Published on January 18, 2018

Rapid change in technology has become the biggest source of pressure on company finance and accounting teams. 

That’s the leading opinion of more than 2,200 U.S. CFOs interviewed for a new Robert Half Management Resources survey

The CFOs, who represent companies of all sizes in more than 20 of the largest US metropolitan markets, were asked in a telephone interview: “In general, what would you say is the single greatest pressure facing your accounting and finance function?" 

Given the choice of five answers, 41% of the CFOs cited “keeping pace with changing technology” as the biggest stressor on their financial operations. Second was “meeting regulatory compliance mandates” at 24%, followed by “harnessing/managing Big Data” at 17% and “finding and keeping skilled staff” at 16%. Only 1% chose “don’t know” (note: the percentages do not total 100% due to rounding, according to a news release from Robert Half Management Resources, which provides staffing services in the accounting, finance, and business systems space). 

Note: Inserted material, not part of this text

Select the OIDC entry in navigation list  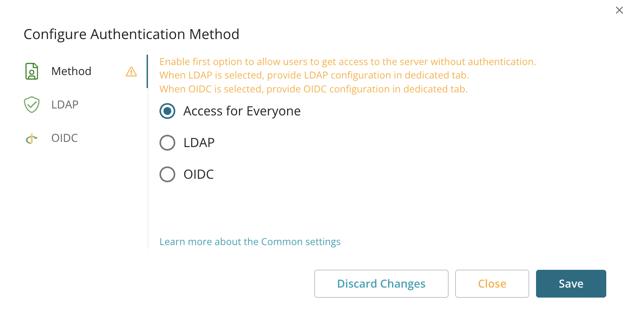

Adding to the pressure on CFOs are the scope and sheer number of technologies the finance function must handle: enterprise resource planning (ERP) applications, data-mining tools, business intelligence software, and data security platforms. CFOs and their teams need to know about everything from Microsoft Excel and Access to business intelligence tools such as IBM’s Cognos and Oracle’s Hyperion and general accounting software including Intuit’s QuickBooks, among many others. 

Exacerbating the challenge are the growing number of cyber-security threats and the increasing menu of technology choices and challenges created by cloud-based hosting and software-as-a-service options. 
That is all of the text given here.